• [Listed entries]:
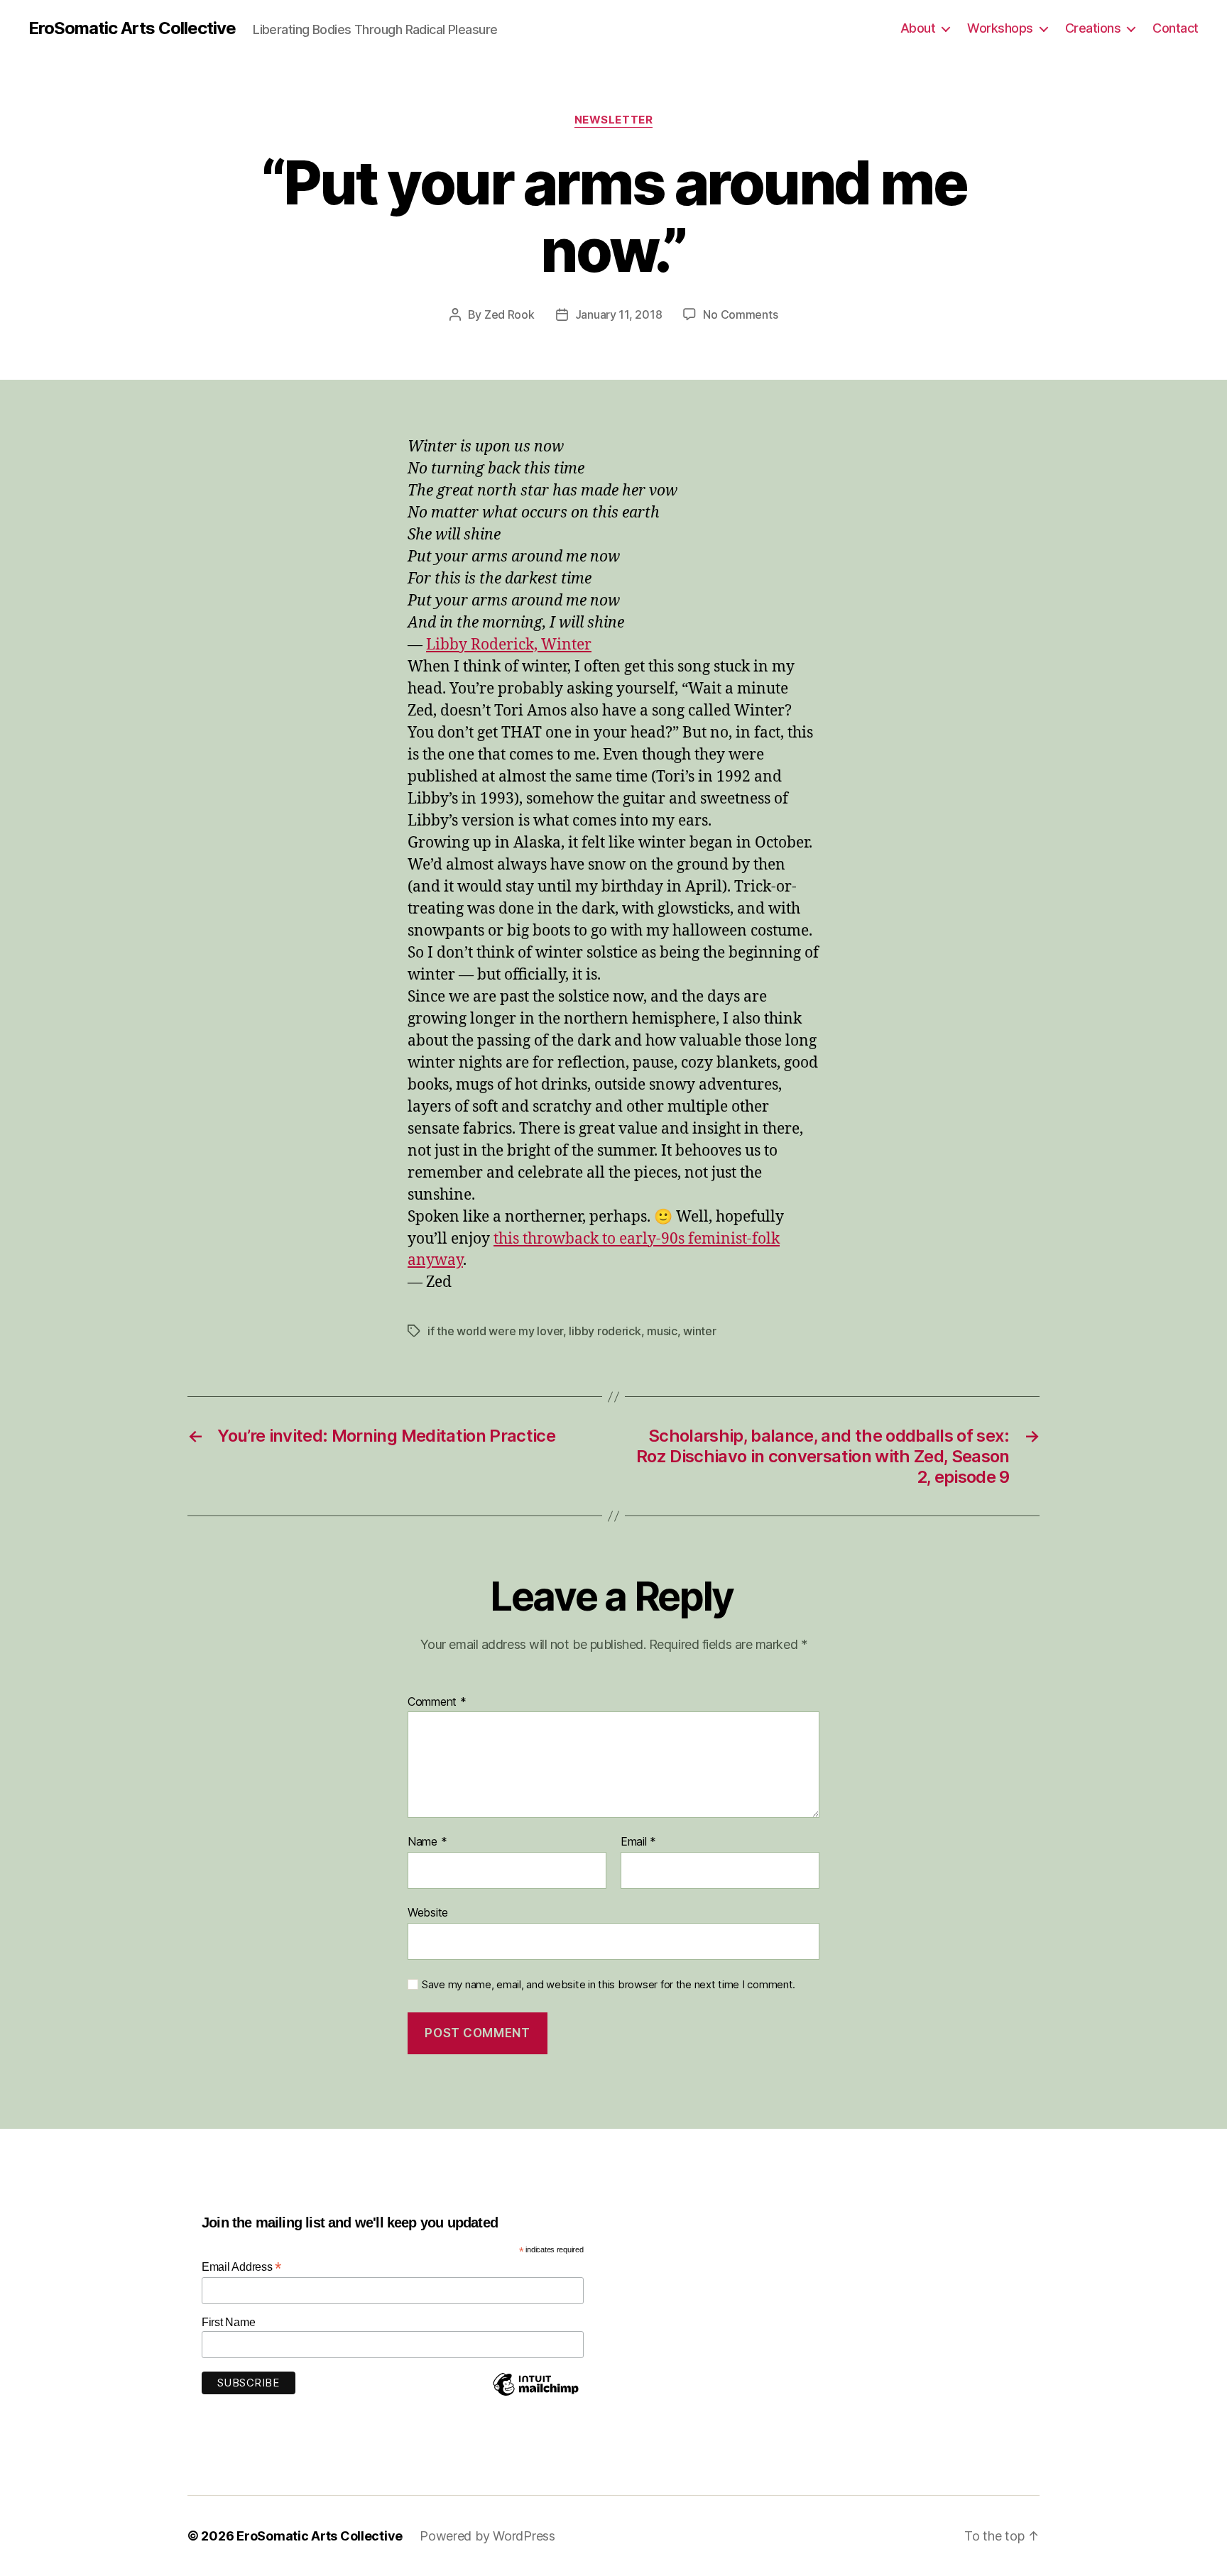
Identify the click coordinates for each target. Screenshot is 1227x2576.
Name (427, 1842)
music (662, 1331)
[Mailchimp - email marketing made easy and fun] (535, 2395)
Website (428, 1912)
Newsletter (613, 120)
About (918, 28)
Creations (1093, 28)
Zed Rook (509, 314)
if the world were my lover (495, 1331)
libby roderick (604, 1331)
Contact (1175, 28)
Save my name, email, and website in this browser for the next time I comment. (608, 1984)
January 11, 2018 (618, 314)
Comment (437, 1702)
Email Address (241, 2267)
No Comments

• [Your task]: Return the listing above in full and exactly, omitting all pictures.

• [Answer to the problem]:
Identify the click coordinates for each target. Screenshot is 1227x2576.
Name (427, 1842)
music (662, 1331)
[Mailchimp - email marketing made easy and fun] (535, 2395)
Website (428, 1912)
Newsletter (613, 120)
About (918, 28)
Creations (1093, 28)
Zed Rook (509, 314)
if the world were my lover (495, 1331)
libby roderick (604, 1331)
Contact (1175, 28)
Save my name, email, and website in this browser for the next time I comment. (608, 1984)
January 11, 2018 (618, 314)
Comment (437, 1702)
Email Address (241, 2267)
No Comments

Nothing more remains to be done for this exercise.